• What you have to do:
Rewrite the lines below, changing every "GUI agent" to "UI assistant" and leaving everything else unchanged.

***

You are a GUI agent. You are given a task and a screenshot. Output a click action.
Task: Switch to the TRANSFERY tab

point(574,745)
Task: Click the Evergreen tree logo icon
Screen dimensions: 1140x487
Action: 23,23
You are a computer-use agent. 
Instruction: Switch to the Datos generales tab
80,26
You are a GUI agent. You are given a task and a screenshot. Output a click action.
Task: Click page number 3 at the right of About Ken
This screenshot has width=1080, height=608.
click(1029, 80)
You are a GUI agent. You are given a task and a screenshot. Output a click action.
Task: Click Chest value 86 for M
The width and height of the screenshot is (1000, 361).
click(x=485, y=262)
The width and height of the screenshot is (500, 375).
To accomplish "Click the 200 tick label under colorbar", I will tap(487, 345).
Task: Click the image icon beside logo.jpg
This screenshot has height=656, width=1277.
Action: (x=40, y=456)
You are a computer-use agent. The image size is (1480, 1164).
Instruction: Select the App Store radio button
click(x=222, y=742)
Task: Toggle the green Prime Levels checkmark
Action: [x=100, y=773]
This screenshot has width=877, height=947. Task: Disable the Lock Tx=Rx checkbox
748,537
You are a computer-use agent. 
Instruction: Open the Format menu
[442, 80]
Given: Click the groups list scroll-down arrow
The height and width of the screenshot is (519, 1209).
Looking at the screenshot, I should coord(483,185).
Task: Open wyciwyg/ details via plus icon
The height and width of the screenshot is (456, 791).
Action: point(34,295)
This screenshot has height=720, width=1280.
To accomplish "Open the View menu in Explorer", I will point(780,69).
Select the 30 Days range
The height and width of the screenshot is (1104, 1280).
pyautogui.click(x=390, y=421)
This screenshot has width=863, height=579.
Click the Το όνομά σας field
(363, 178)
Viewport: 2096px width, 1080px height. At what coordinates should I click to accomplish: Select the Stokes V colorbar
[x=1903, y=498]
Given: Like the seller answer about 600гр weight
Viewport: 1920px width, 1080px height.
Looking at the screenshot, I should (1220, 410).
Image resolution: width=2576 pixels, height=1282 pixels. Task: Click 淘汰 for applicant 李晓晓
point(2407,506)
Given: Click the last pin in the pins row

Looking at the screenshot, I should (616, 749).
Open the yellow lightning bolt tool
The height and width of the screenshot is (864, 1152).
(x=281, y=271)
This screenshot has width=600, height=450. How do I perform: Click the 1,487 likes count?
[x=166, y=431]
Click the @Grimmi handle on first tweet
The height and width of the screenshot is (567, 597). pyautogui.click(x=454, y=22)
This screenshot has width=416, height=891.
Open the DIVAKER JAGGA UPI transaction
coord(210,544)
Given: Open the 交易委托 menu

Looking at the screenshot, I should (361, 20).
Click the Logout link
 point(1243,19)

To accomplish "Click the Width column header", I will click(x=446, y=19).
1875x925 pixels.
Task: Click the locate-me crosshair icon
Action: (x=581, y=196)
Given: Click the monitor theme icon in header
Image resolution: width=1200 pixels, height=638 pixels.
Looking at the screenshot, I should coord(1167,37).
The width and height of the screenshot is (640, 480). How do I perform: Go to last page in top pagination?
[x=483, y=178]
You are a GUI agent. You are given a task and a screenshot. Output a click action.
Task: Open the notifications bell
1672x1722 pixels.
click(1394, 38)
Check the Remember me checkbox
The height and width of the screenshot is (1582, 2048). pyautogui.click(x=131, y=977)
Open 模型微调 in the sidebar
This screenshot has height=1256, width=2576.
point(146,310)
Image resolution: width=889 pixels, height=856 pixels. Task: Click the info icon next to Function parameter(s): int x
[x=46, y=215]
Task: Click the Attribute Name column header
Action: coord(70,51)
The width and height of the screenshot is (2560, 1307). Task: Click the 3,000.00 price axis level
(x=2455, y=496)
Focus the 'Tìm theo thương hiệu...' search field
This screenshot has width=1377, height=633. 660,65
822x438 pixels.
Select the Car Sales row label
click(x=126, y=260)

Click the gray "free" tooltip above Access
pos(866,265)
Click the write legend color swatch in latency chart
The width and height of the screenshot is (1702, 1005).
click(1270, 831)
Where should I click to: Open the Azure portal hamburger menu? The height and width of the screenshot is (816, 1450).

***

• Written answer:
You are a UI assistant. You are given a task and a screenshot. Output a click action.
Task: Switch to the TRANSFERY tab

point(574,745)
Task: Click the Evergreen tree logo icon
Screen dimensions: 1140x487
Action: 23,23
You are a computer-use agent. 
Instruction: Switch to the Datos generales tab
80,26
You are a UI assistant. You are given a task and a screenshot. Output a click action.
Task: Click page number 3 at the right of About Ken
This screenshot has width=1080, height=608.
click(1029, 80)
You are a UI assistant. You are given a task and a screenshot. Output a click action.
Task: Click Chest value 86 for M
The width and height of the screenshot is (1000, 361).
click(x=485, y=262)
The width and height of the screenshot is (500, 375).
To accomplish "Click the 200 tick label under colorbar", I will tap(487, 345).
Task: Click the image icon beside logo.jpg
This screenshot has height=656, width=1277.
Action: (x=40, y=456)
You are a computer-use agent. The image size is (1480, 1164).
Instruction: Select the App Store radio button
click(x=222, y=742)
Task: Toggle the green Prime Levels checkmark
Action: [x=100, y=773]
This screenshot has width=877, height=947. Task: Disable the Lock Tx=Rx checkbox
748,537
You are a computer-use agent. 
Instruction: Open the Format menu
[442, 80]
Given: Click the groups list scroll-down arrow
The height and width of the screenshot is (519, 1209).
Looking at the screenshot, I should coord(483,185).
Task: Open wyciwyg/ details via plus icon
The height and width of the screenshot is (456, 791).
Action: point(34,295)
This screenshot has height=720, width=1280.
To accomplish "Open the View menu in Explorer", I will point(780,69).
Select the 30 Days range
The height and width of the screenshot is (1104, 1280).
pyautogui.click(x=390, y=421)
This screenshot has width=863, height=579.
Click the Το όνομά σας field
(363, 178)
Viewport: 2096px width, 1080px height. At what coordinates should I click to accomplish: Select the Stokes V colorbar
[x=1903, y=498]
Given: Like the seller answer about 600гр weight
Viewport: 1920px width, 1080px height.
Looking at the screenshot, I should (1220, 410).
Image resolution: width=2576 pixels, height=1282 pixels. Task: Click 淘汰 for applicant 李晓晓
point(2407,506)
Given: Click the last pin in the pins row

Looking at the screenshot, I should (616, 749).
Open the yellow lightning bolt tool
The height and width of the screenshot is (864, 1152).
(x=281, y=271)
This screenshot has width=600, height=450. How do I perform: Click the 1,487 likes count?
[x=166, y=431]
Click the @Grimmi handle on first tweet
The height and width of the screenshot is (567, 597). pyautogui.click(x=454, y=22)
This screenshot has width=416, height=891.
Open the DIVAKER JAGGA UPI transaction
coord(210,544)
Given: Open the 交易委托 menu

Looking at the screenshot, I should (361, 20).
Click the Logout link
 point(1243,19)

To accomplish "Click the Width column header", I will click(x=446, y=19).
1875x925 pixels.
Task: Click the locate-me crosshair icon
Action: (x=581, y=196)
Given: Click the monitor theme icon in header
Image resolution: width=1200 pixels, height=638 pixels.
Looking at the screenshot, I should coord(1167,37).
The width and height of the screenshot is (640, 480). How do I perform: Go to last page in top pagination?
[x=483, y=178]
You are a UI assistant. You are given a task and a screenshot. Output a click action.
Task: Open the notifications bell
1672x1722 pixels.
click(1394, 38)
Check the Remember me checkbox
The height and width of the screenshot is (1582, 2048). pyautogui.click(x=131, y=977)
Open 模型微调 in the sidebar
This screenshot has height=1256, width=2576.
point(146,310)
Image resolution: width=889 pixels, height=856 pixels. Task: Click the info icon next to Function parameter(s): int x
[x=46, y=215]
Task: Click the Attribute Name column header
Action: coord(70,51)
The width and height of the screenshot is (2560, 1307). Task: Click the 3,000.00 price axis level
(x=2455, y=496)
Focus the 'Tìm theo thương hiệu...' search field
This screenshot has width=1377, height=633. 660,65
822x438 pixels.
Select the Car Sales row label
click(x=126, y=260)

Click the gray "free" tooltip above Access
pos(866,265)
Click the write legend color swatch in latency chart
The width and height of the screenshot is (1702, 1005).
click(1270, 831)
Where should I click to: Open the Azure portal hamburger menu? The height and width of the screenshot is (816, 1450).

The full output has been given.